That's what it's for, isn't it? Make crawling slower and more expensive. Shitty crawlers not being able to run the PoW efficiently or at all is just a plus. Although:

> which is trivial for them, as the post explains

Sadly the site's being hugged to death right now so I can't really tell if I'm missing part of your argument here.

> figure out that they can simply remove "Mozilla" from their user-agent

And flag themselves in the logs to get separately blocked or rate limited. Servers win if malicious bots identify themselves again, and forcing them to change the user agent does that.

> That's what it's for, isn't it? Make crawling slower and more expensive.

The default settings produce a computational cost of milliseconds for a week of access. For this to be relevant it would have to be significantly more expensive to the point it would interfere with human access.

  • I thought the point (which the article misses) is that a token gives you an identity, and an identity can be tracked and rate limited.

    So a crawlers that goes very ethically and does very little strain on the server should indeed be able to crawl for a whole week on a cheap compute, one that hammers the server hard will not.

    • Sure but it's really cheap to mint new identities, each node on their scrapping cluster can mint hundreds of thousands of tokens per second.

      Provisioning new ips is probably more costly than calculating the tokens, at least with the default difficulty setting.

  • ...unless you're sus, then the difficulty increases. And if you unleash a single scrapping bot, you're not a problem anyway. It's for botnets of thousands, mimicking browsers on residual connections to make them hard to filter out or rate limit, effectively DDoSing the server.

    Perhaps you just don't realize how much did the scraping load increase in the last 2 years or so. If your server can stay up after deploying Anubis, you've already won.

    • How is it going to hurt those?

      If it's an actual botnet, then it's hijacked computers belonging to other people, who are the ones paying the power bills. The attacker doesn't care that each computer takes a long time to calculate. If you have 1000 computers each spending 5s/page, then your botnet can retrieve 200 pages/s.

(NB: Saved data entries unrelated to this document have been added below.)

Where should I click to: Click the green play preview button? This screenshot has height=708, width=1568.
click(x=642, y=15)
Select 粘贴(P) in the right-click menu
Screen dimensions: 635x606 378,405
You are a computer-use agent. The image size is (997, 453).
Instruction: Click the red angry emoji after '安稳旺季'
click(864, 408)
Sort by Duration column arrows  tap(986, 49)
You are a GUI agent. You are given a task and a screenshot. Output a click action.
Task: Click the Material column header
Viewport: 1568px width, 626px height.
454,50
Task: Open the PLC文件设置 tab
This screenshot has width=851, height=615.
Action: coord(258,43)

      If it's just a cloud deployment, still it has resources that vastly outstrip a normal person's.

      The fundamental issue is that you can't serve example.com slower than a legitimate user on a crappy 10 year old laptop could tolerate, because that starts losing you real human users. So if let's say say user is happy to wait 5 seconds per page at most, then this is absolutely no obstacle to a modern 128 core Epyc. If you make it troublesome to the 128 core monster, then no normal person will find the site usable.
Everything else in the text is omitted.